Meaning is an understanding that can be shared.

I chose the word meaning rather than equally elusive concepts such as God, evil, beauty, and truth because it opens entire classes of semantical and philosophical questions, relating to linquistics, semiotics, ontology, epistomology, and values.

I disagree that that either understanding or the sharing of understanding are necessary requirements of meaning. For example, a solipsist finds meaning in his solipsism, perhaps merely imaging that he has understanding or that he shares that understanding with equally imaginery others.

Questions that could be raised are as follows:

1. Is meaning an imputed quality or an intrinsic quality? I would say it can be either.
Thus, we might say "Life is sacred" and by so doing we are imputing a value onto something that is objectively real but appears to emperically lack that quality. On the other hand, we might say"The meaning of my cat's life is to sleep and eat." This would be an intrinsic quality, that is to say, sleeping and eating are components of the ontology of Kitty's existence.


2. Is the symbolic representation of reality real? I would say no. The presence or the absence of language of any kind including logic and mathematics neither voids nor advances truth per se. However, as instruments of our comprehension of reality, they are indespensable to discerning truth.

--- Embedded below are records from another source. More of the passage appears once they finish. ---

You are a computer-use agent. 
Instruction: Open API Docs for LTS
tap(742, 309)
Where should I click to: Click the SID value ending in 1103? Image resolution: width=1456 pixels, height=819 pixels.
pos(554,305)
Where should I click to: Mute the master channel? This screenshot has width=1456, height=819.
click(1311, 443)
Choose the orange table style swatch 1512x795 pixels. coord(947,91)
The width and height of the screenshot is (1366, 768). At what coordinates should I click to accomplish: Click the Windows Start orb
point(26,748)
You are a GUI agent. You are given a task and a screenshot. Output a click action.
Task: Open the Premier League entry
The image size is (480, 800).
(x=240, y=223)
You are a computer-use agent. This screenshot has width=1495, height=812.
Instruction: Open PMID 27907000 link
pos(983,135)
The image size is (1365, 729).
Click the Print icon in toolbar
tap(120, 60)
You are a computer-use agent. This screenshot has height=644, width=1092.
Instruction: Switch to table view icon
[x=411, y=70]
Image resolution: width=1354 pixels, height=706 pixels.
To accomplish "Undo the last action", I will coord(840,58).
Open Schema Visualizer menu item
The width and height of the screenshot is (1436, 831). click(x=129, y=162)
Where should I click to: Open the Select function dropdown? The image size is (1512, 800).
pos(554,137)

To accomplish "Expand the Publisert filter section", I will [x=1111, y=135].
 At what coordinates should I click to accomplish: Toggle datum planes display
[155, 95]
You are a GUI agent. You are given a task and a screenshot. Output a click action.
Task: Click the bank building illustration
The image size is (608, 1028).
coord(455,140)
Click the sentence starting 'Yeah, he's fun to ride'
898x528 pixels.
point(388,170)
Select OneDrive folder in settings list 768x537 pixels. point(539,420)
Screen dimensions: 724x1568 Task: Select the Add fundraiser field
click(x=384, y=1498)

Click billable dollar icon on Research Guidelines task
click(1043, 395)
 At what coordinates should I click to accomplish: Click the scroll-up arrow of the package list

More broadly, meaning ties into the question of the meaning of personal human existence. The question as to whether there is meaning in life isn’t meaningless. A cigarette jingle when such jingles were legal hymned “To a golfer, it’s a hole in one… to a smoker, it’s a Kent.” The meaning of life is what animates our consciousness. The meaning of life for a tiger is to devour small game. Every individual is animated by metaphors—flags under which we march because we believe those flags have transcending value. These metaphors might be called God, materialism, science, politics, race, or art. From these metaphors, we find community and satisfaction. Some people however find meaning in seeking isolation and pain. According to Kant, practical reason allows the mind to accept things even if it cannot prove things. The claim that “life is pointless” is like the statement “life is sacred.” The same must be said for such statements as: “the God of the Bible is”, “reason is”, and “tradition is.” These are statements of meaning—a prioris—rather than statements of fact. The meaning of life is not an object—something that exists in time and space—but ourselves as we encounter time and space. "Ultimately, man should not ask what the meaning of his life is, but rather must recognize that it is he who is asked,” Viktor Frankl writes in Man’s Search for Meaning. “In a word, each man is questioned by life; and he can only answer to life by answering for his own life; to life he can only respond by being responsible." Meaning in life, therefore, is in my view the set of those conscious or unconscious presuppositions from which we deal with our life.